>> BEGIN
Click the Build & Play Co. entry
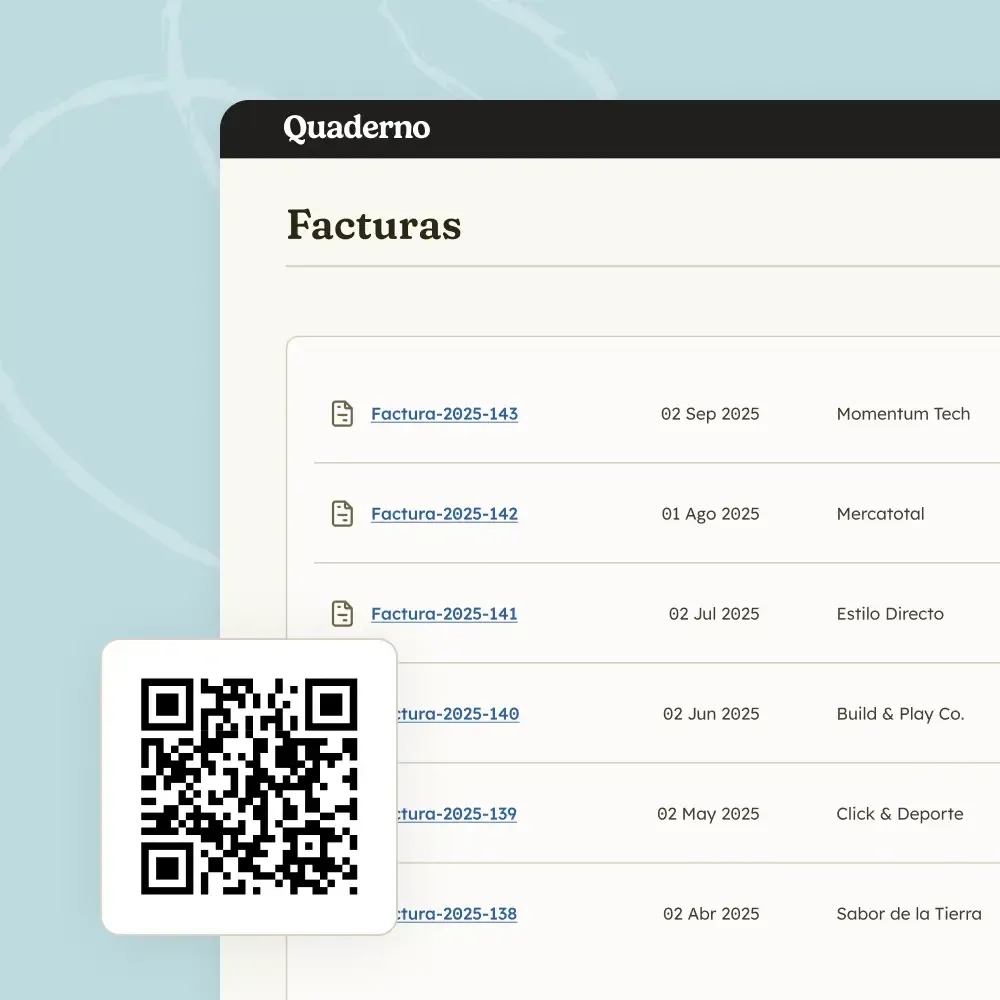Screen dimensions: 1000x1000 [900, 714]
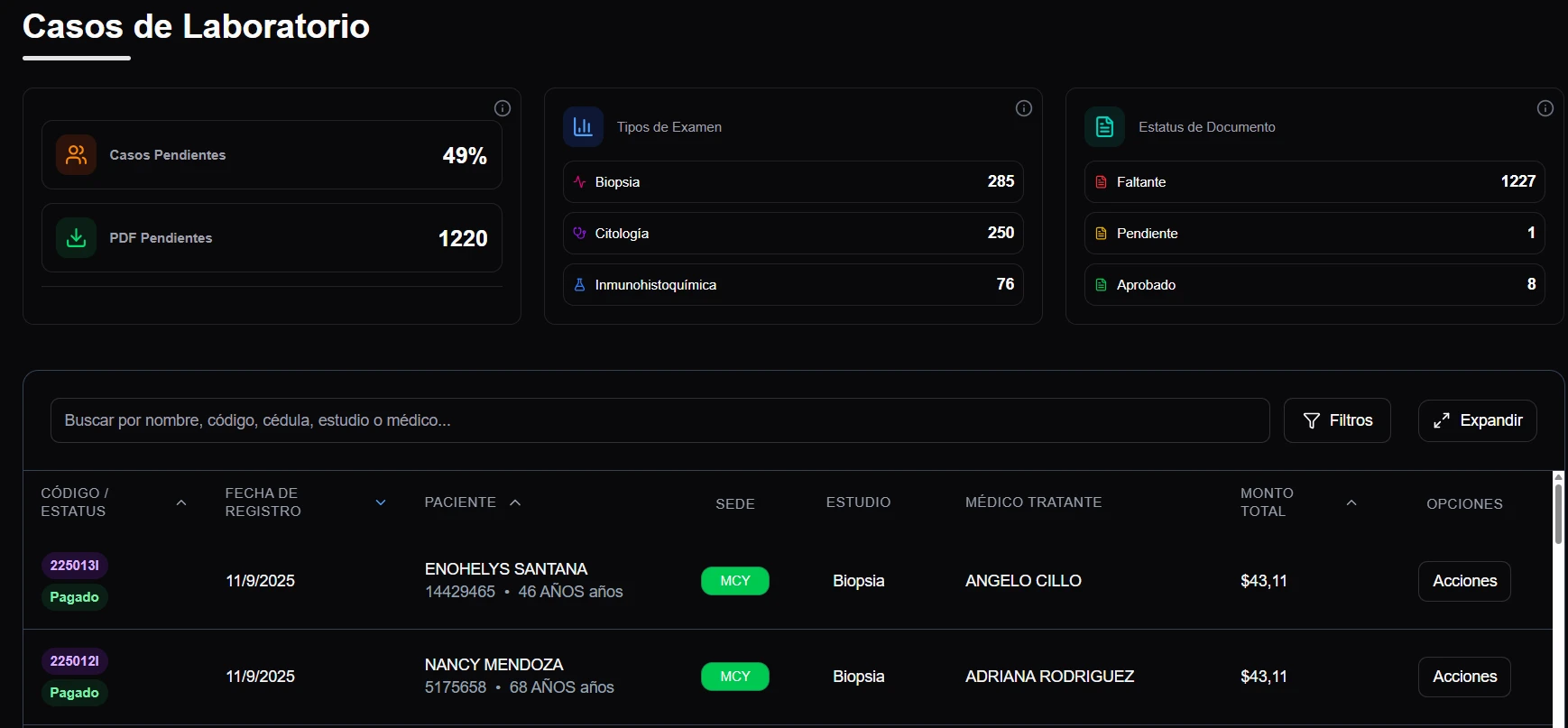Screen dimensions: 1568x728
Task: Toggle Fecha de Registro sort chevron
Action: 381,502
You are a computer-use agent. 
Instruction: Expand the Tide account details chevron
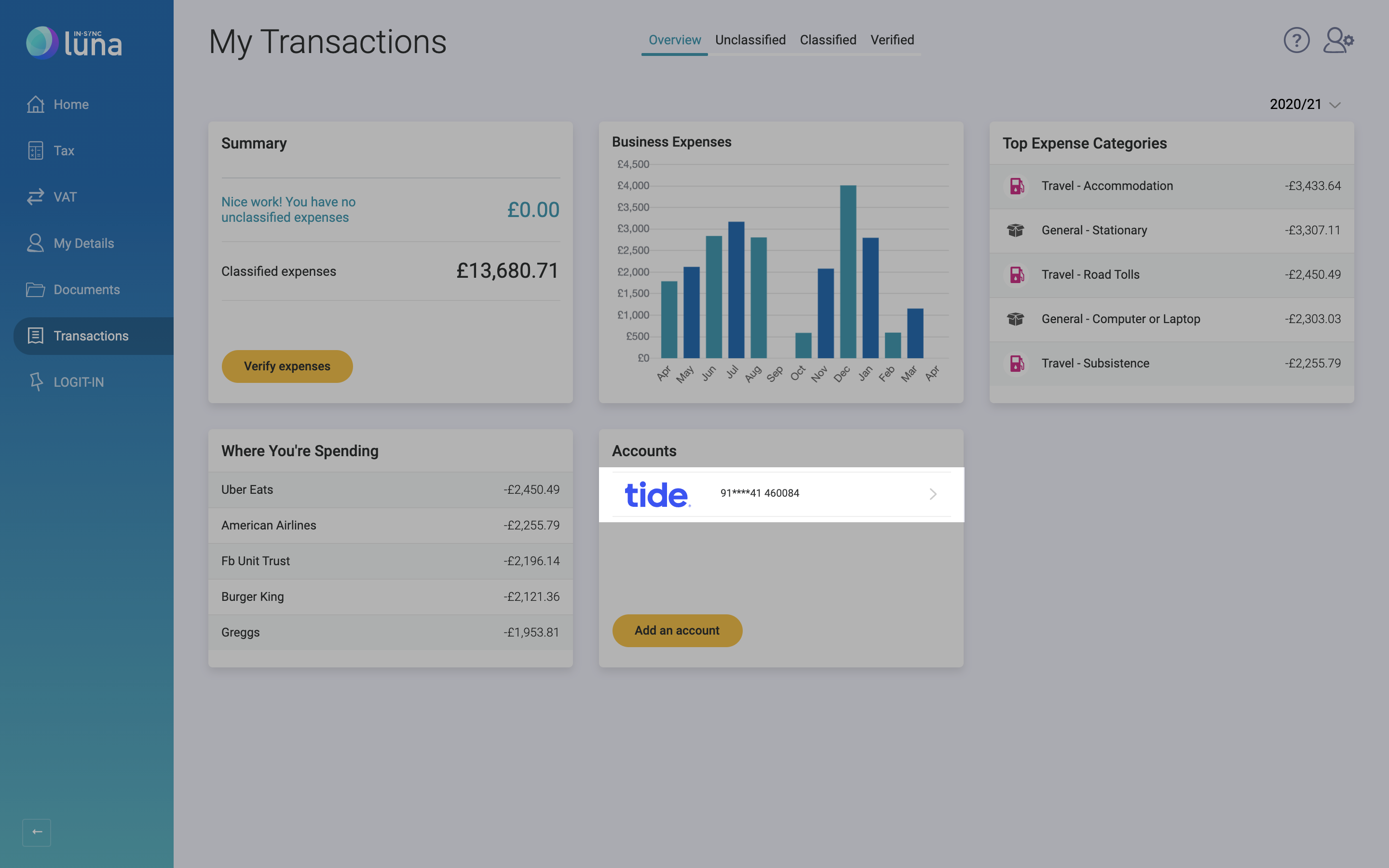coord(933,494)
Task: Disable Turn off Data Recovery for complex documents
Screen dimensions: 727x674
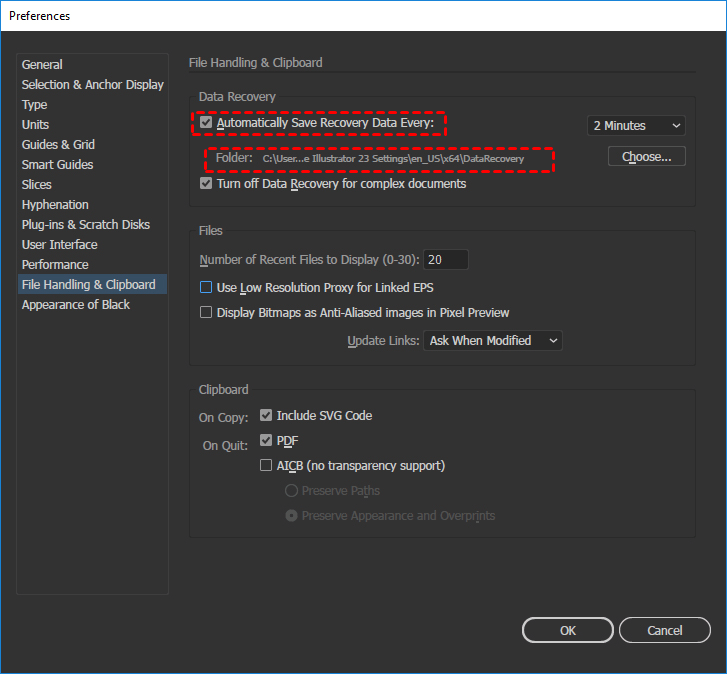Action: coord(207,184)
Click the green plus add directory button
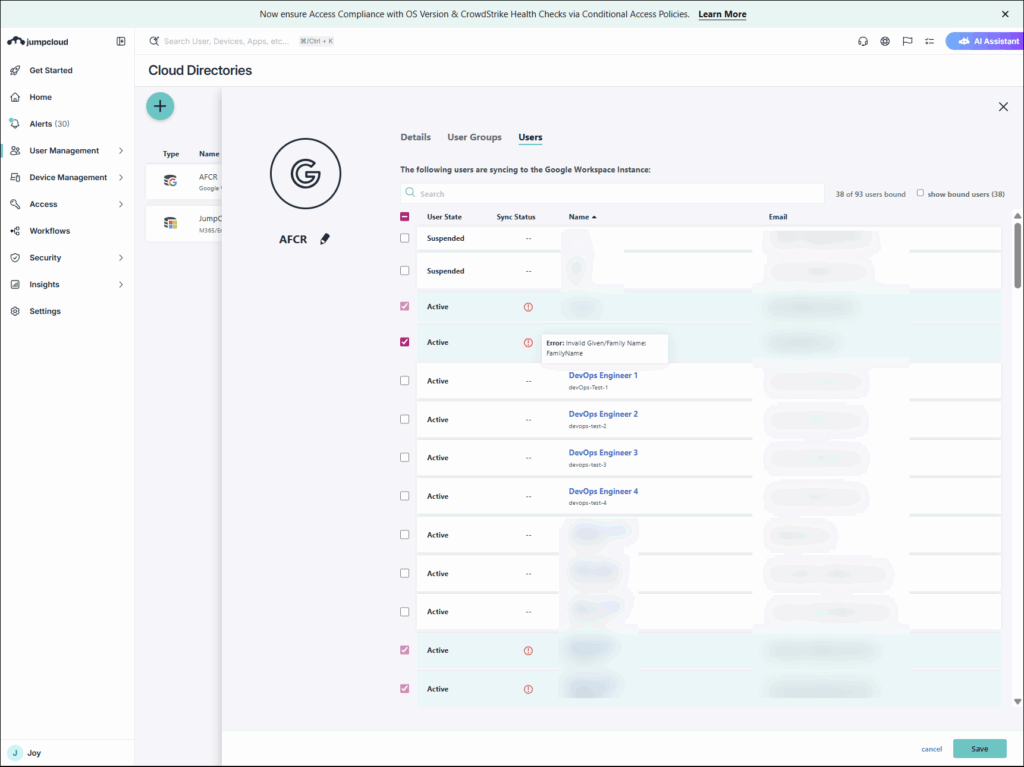The height and width of the screenshot is (767, 1024). point(160,106)
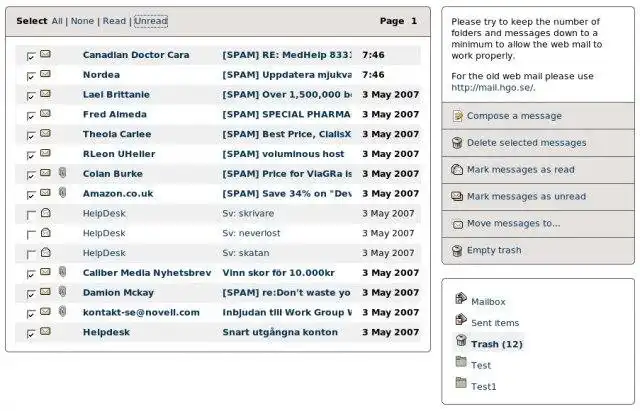Select the Test folder in sidebar
The height and width of the screenshot is (411, 640).
481,365
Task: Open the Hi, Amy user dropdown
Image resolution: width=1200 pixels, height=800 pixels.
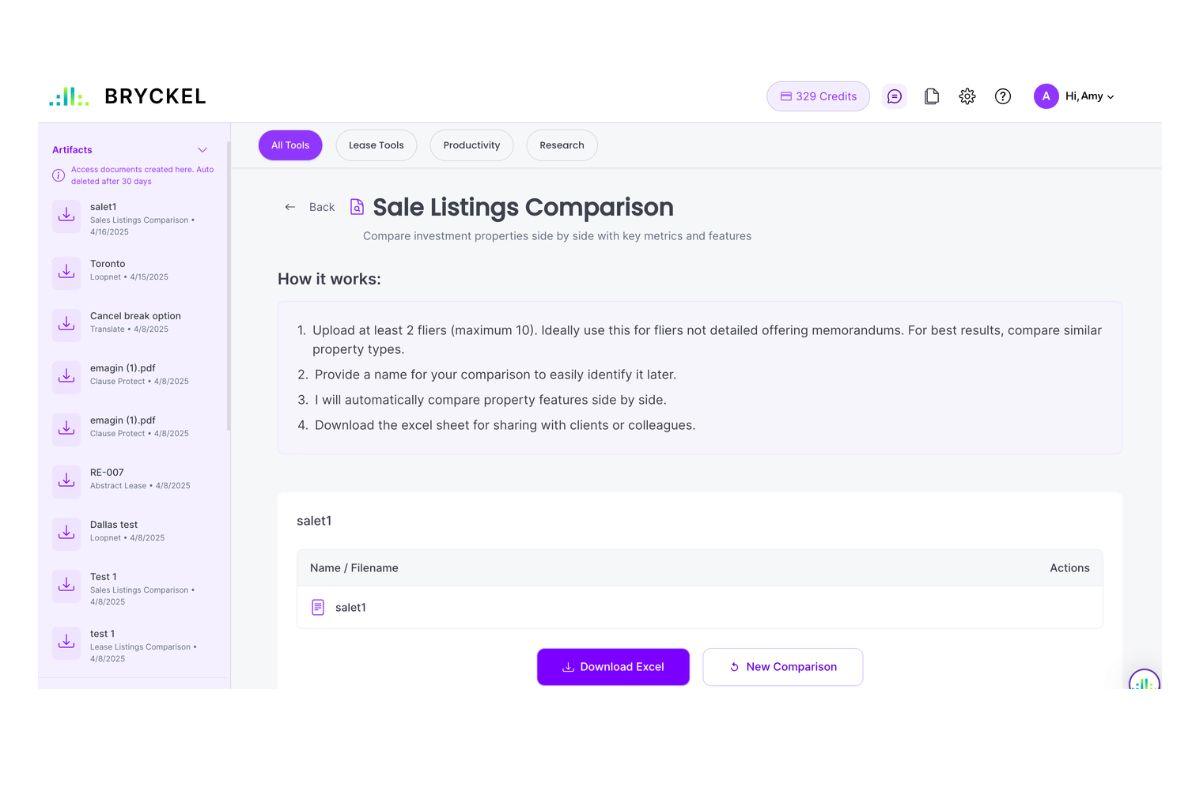Action: tap(1075, 96)
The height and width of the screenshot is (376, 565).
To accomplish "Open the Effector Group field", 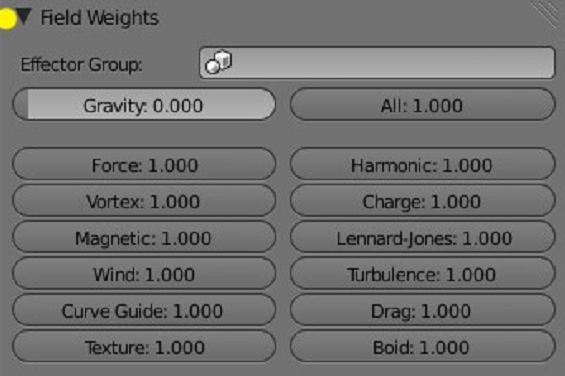I will [377, 63].
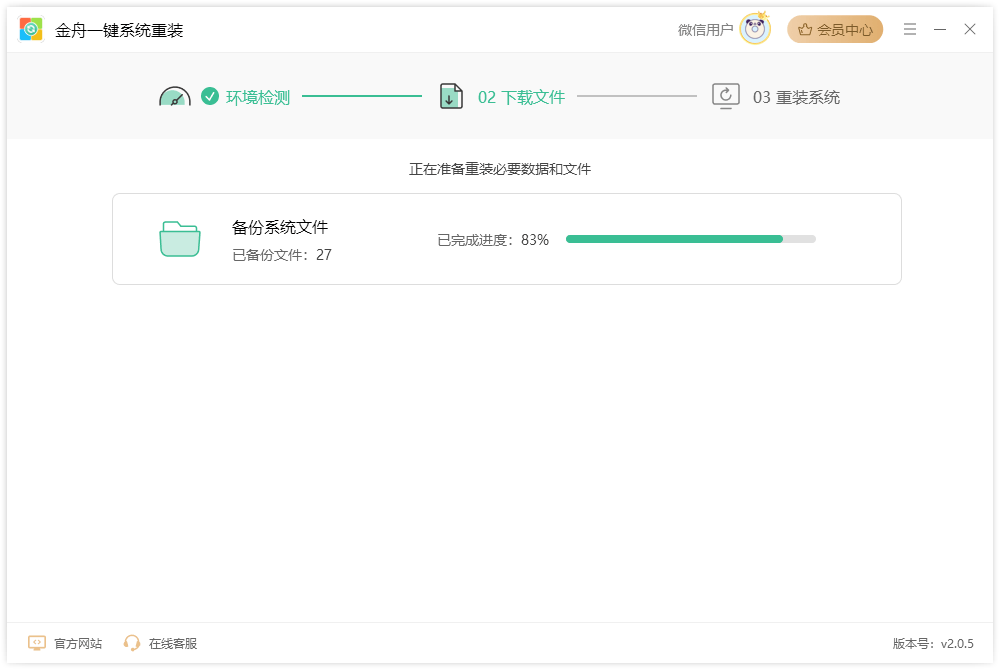The image size is (1000, 670).
Task: Click the green backup folder icon
Action: coord(180,238)
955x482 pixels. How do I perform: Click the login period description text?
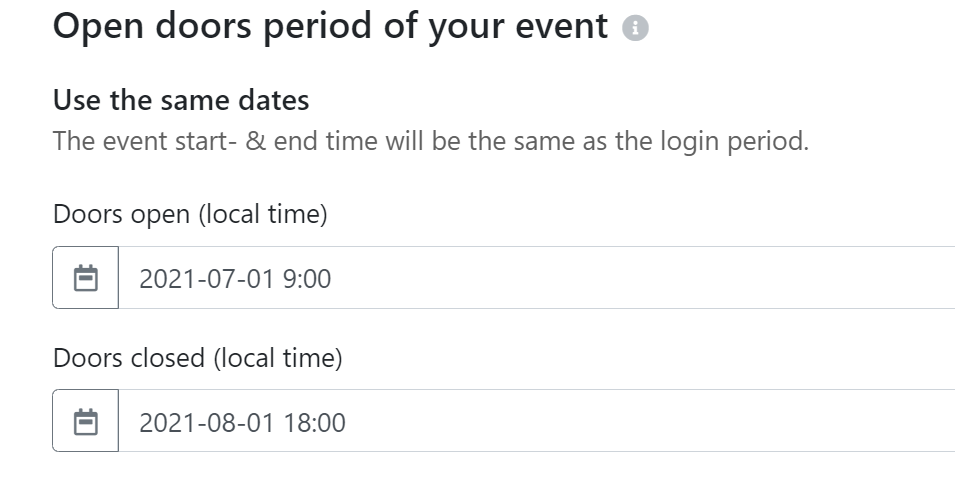point(430,141)
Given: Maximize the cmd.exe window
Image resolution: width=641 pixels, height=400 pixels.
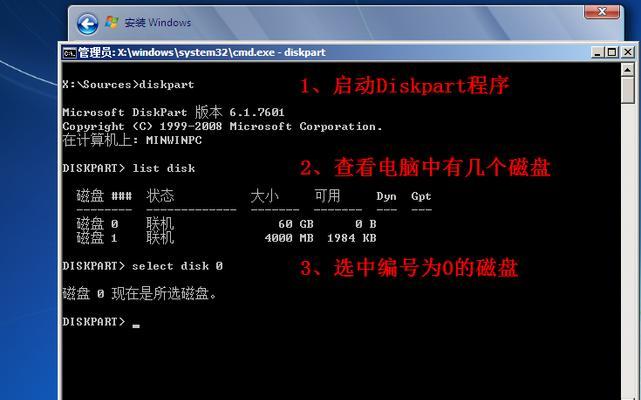Looking at the screenshot, I should pyautogui.click(x=612, y=52).
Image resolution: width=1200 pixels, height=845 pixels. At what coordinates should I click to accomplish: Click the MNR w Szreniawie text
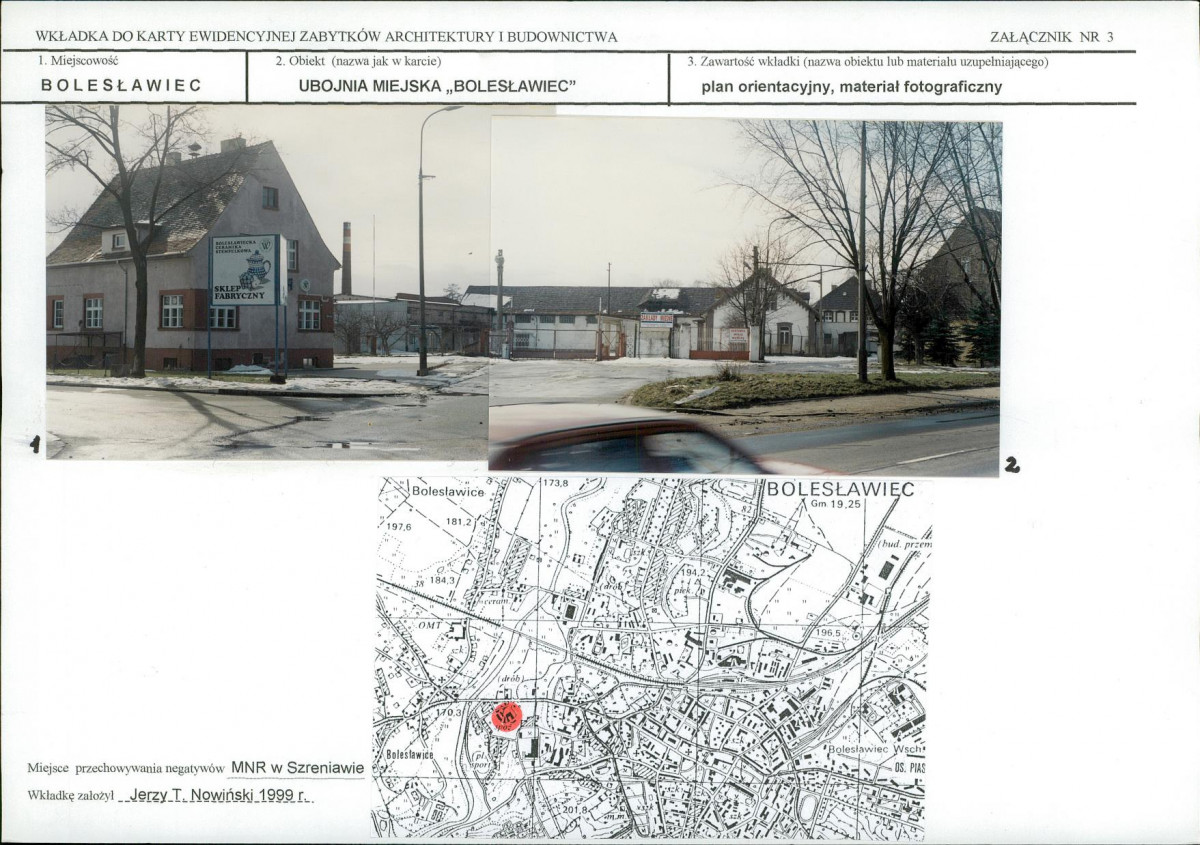tap(297, 768)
>> END
> [DIRECTIONS]
Convert the rows into a numbered list, starting with the first line and going on through the line containing "Action: coord(207,184)". Skip any blank lines, and leave the pictures out.

> [SOLUTION]
1. Click the Build & Play Co. entry
2. Screen dimensions: 1000x1000 [900, 714]
3. Screen dimensions: 1568x728
4. Task: Toggle Fecha de Registro sort chevron
5. Action: 381,502
6. You are a computer-use agent. 
7. Instruction: Expand the Tide account details chevron
8. coord(933,494)
9. Task: Disable Turn off Data Recovery for complex documents
10. Screen dimensions: 727x674
11. Action: coord(207,184)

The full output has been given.